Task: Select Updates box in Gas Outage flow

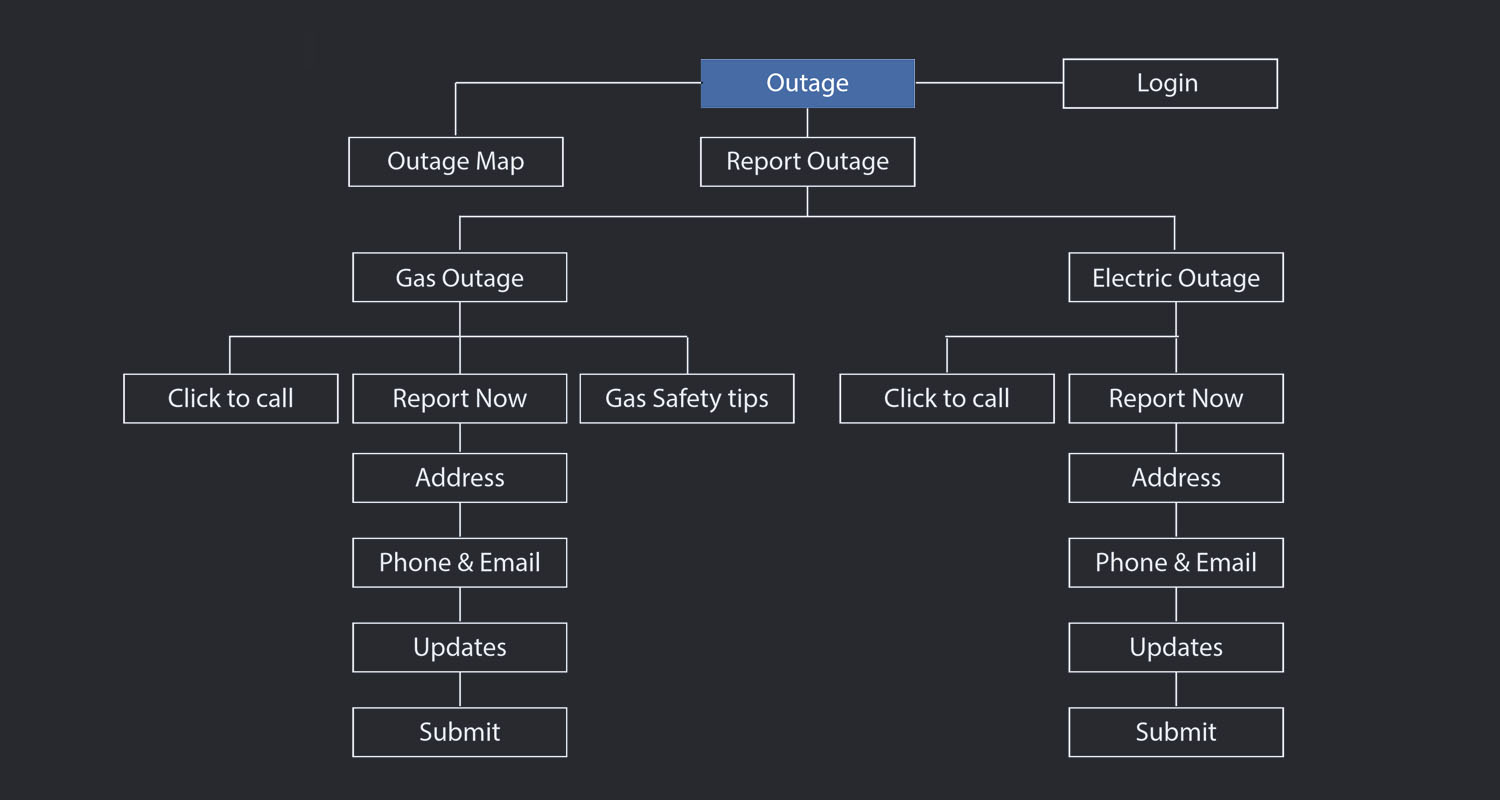Action: coord(459,648)
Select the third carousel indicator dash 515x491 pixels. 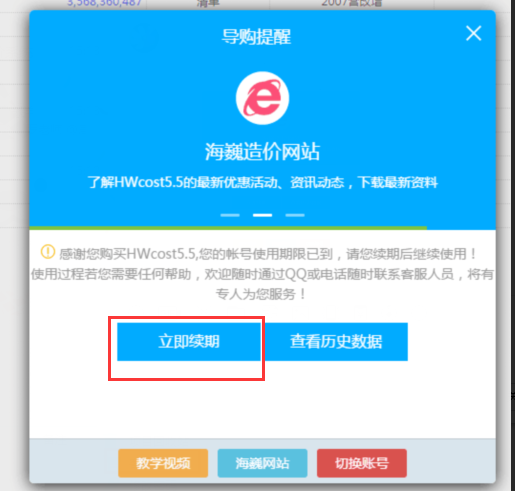[295, 215]
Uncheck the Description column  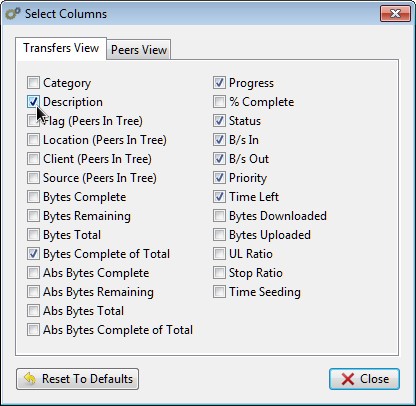click(x=33, y=102)
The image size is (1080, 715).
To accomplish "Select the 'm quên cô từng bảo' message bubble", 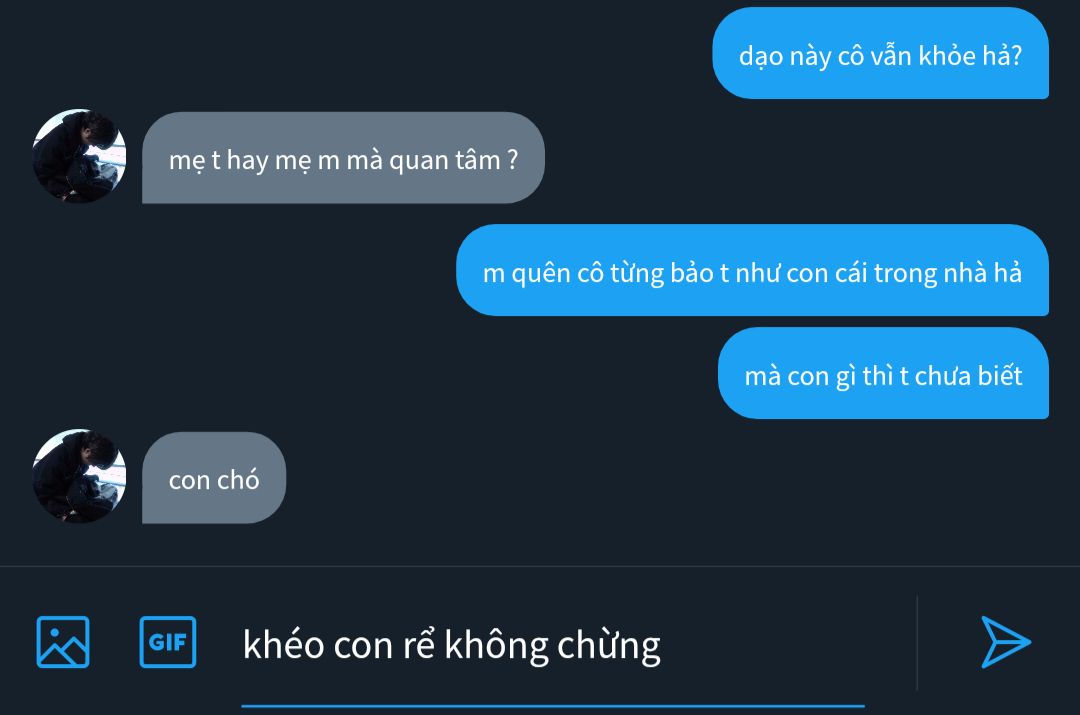I will pyautogui.click(x=752, y=270).
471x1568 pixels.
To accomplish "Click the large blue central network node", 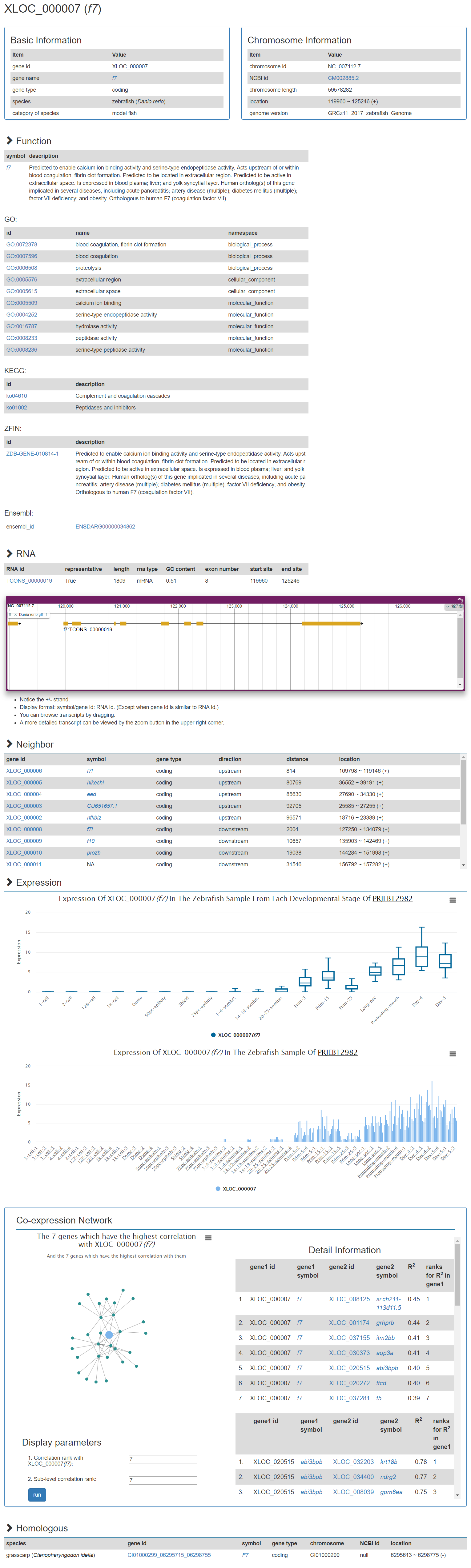I will tap(109, 1334).
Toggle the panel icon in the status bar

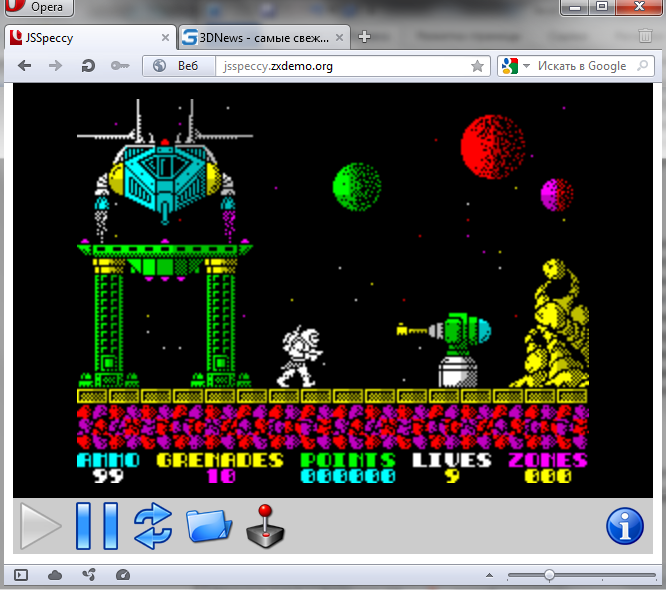pos(22,575)
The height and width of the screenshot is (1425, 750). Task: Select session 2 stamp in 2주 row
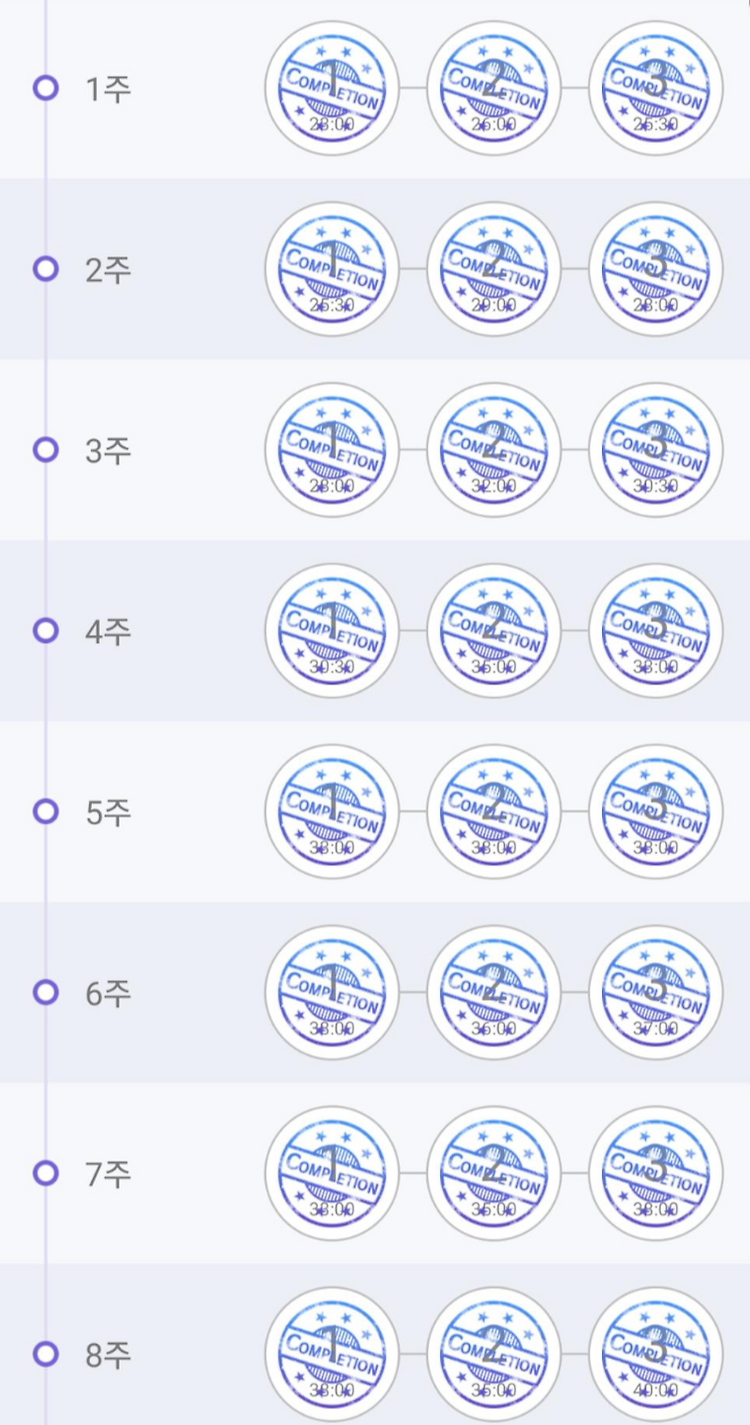494,269
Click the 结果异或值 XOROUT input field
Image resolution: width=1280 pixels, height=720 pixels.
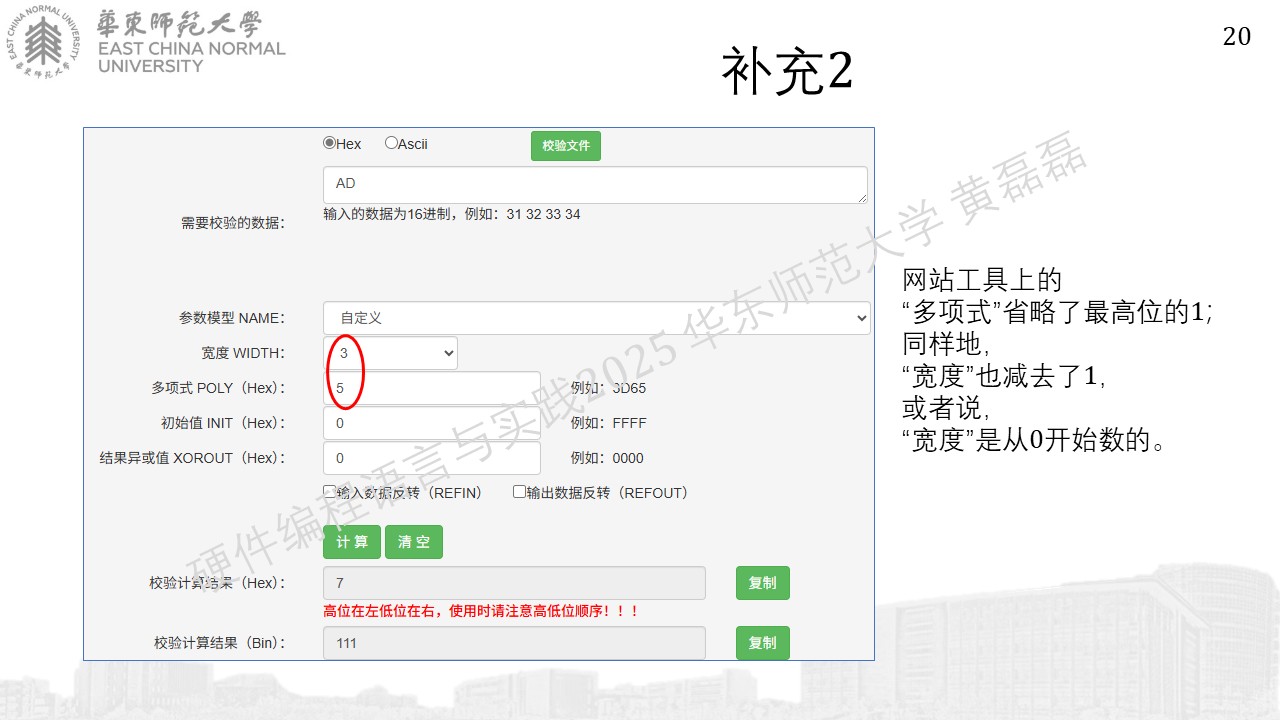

==================================================

# EXERCISE DETAILS
Restate word for word the lines that begin at the one containing "Click the 结果异或值 XOROUT input field" and end with the final line of the records. Pictures stay out.

# RESPONSE BELOW
Click the 结果异或值 XOROUT input field
Image resolution: width=1280 pixels, height=720 pixels.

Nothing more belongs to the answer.